Legal Professional Privilege: Don’t waive goodbye to council's confidentiality

Legal professional privilege (Privilege) is a rule of law protecting the confidentiality of communications between clients and their lawyers. Clients can inadvertently waive these protections. It is critical that clients understand how to conduct business so as to retain these protections.

Why do we have Privilege?

Privilege protects trust and candour in the lawyer-client relationship. It encourages a client to make full and frank disclosure such that their lawyer can provide fully-informed advice.

What is Privilege?

Privilege attaches to confidential communications made between a lawyer and client that are for the dominant purpose of providing or receiving legal advice or assistance, or are related to existing or reasonably contemplated legal proceedings.

‘Communications’ includes not only discussions, but may also include file notes or minutes recording lawyer-client communications; documents prepared but not yet communicated; or communications between the lawyer and other legal advisers of the client. It is the client, not the lawyer, who ’owns’ the Privilege.

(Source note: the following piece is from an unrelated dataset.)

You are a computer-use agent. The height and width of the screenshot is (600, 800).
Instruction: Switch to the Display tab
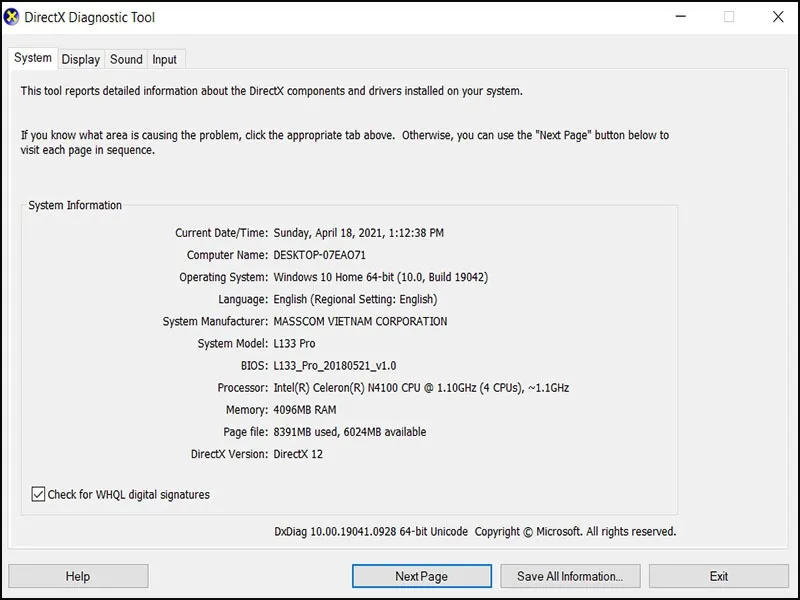pos(80,59)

When communications are Privileged, it means that another party cannot compel their disclosure, generally even where disclosure would otherwise be required at law. For example, during a disclosure process in legal proceedings, or in response to a request received under the Freedom of Information Act 1991 (FOI Act).

How can Privilege be lost?

A client will waive Privilege if the client voluntarily acts inconsistently with the maintenance of confidentiality around the Privileged communication, even if this was not intended. This may happen if the substance of the Privileged communication is disclosed by the client to a third party. Referring simply to the fact that the client has received legal advice will ordinarily not waive Privilege, but drawing on the substance of that legal advice may.

We have sometimes seen council officers refer to the substance of a council’s legal advice to explain the council’s action in a particular instance or to bolster the council’s own position in its dealings with another party. We have also seen council officers forward the council’s legal advice to a third party, or council officers declare that council has received legal advice ‘that X is the case.’ Depending upon the circumstances of the particular case, these examples may all result in a waiver of Privilege.

Once a client’s actions are inconsistent with maintaining confidentiality in the communication, the law considers it unfair to maintain Privilege. Thus, the previously protected communication is liable to disclosure to third parties.

How can council officers maintain Privilege?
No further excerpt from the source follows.